[WORK REQUIRED]: Identify each line below containing the string "swatch" and copy it.

Data items:
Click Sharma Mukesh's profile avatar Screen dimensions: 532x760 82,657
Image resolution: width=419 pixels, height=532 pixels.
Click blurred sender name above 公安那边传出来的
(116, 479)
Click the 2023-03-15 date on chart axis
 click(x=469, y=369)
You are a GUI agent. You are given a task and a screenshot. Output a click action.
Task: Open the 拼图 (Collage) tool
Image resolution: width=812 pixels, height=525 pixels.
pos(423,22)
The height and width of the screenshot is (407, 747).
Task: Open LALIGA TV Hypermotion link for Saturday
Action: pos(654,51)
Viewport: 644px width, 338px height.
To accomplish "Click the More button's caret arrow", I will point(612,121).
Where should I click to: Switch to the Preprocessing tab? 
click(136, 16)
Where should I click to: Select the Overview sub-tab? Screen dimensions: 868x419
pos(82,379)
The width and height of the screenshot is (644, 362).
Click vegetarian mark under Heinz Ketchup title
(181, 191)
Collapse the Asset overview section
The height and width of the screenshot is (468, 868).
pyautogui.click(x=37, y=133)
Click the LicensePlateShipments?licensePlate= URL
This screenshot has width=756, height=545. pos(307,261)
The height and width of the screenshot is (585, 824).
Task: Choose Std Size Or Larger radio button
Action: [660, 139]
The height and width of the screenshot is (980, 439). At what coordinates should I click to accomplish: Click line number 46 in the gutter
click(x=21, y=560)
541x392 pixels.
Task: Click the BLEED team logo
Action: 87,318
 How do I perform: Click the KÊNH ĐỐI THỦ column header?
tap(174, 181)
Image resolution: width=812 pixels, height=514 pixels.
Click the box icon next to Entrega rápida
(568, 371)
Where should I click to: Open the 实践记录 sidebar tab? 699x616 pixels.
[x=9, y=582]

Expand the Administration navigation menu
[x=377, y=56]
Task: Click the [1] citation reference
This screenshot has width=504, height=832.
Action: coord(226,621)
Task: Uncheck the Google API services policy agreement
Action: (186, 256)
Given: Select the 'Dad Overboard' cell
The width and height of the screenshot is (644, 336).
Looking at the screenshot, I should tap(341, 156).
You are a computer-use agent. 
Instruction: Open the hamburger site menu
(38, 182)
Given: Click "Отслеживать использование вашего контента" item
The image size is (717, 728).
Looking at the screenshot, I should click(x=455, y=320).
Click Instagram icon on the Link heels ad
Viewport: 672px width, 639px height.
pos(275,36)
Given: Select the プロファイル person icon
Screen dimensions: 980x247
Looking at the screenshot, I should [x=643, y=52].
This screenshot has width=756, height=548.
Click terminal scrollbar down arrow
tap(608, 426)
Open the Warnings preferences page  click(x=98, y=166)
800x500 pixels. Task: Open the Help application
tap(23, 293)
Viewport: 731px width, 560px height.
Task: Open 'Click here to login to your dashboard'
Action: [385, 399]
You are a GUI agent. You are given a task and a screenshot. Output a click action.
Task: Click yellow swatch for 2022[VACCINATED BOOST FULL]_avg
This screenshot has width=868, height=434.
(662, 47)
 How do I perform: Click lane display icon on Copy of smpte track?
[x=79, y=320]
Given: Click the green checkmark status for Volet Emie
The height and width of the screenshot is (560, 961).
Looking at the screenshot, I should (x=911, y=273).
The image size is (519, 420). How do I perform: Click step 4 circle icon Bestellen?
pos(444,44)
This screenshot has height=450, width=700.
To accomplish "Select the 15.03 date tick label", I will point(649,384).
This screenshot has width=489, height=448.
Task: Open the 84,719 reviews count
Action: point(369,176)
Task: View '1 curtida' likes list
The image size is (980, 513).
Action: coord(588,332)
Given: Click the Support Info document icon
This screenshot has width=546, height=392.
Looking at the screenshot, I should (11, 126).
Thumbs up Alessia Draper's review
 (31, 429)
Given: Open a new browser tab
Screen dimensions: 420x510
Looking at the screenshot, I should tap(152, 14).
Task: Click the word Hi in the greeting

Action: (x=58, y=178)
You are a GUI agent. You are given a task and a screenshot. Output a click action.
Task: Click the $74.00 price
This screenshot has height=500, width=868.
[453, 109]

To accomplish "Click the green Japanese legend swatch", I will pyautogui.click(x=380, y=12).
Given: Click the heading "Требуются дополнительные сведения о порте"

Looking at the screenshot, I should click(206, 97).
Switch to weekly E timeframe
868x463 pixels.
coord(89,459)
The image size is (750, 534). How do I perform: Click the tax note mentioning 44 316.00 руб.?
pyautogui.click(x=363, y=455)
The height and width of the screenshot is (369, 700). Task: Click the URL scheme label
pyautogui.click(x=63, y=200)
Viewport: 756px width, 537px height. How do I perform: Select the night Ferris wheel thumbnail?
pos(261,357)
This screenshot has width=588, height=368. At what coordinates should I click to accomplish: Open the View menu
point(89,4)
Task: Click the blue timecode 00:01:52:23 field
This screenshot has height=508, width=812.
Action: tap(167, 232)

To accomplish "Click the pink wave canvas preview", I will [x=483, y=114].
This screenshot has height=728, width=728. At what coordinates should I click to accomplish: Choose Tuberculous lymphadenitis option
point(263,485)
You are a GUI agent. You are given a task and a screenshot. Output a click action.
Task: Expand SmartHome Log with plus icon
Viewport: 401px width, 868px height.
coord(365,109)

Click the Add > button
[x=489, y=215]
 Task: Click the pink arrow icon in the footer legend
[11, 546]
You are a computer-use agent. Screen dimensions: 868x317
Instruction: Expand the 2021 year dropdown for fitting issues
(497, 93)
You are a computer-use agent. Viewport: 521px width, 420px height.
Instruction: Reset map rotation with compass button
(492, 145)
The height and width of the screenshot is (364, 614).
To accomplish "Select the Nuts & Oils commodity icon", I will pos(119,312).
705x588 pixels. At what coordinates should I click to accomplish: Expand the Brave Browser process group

[RESULT OF THIS TASK]:
Task: Click yellow swatch for 2022[VACCINATED BOOST FULL]_avg
To accomplish "Click the green Japanese legend swatch", I will pyautogui.click(x=380, y=12).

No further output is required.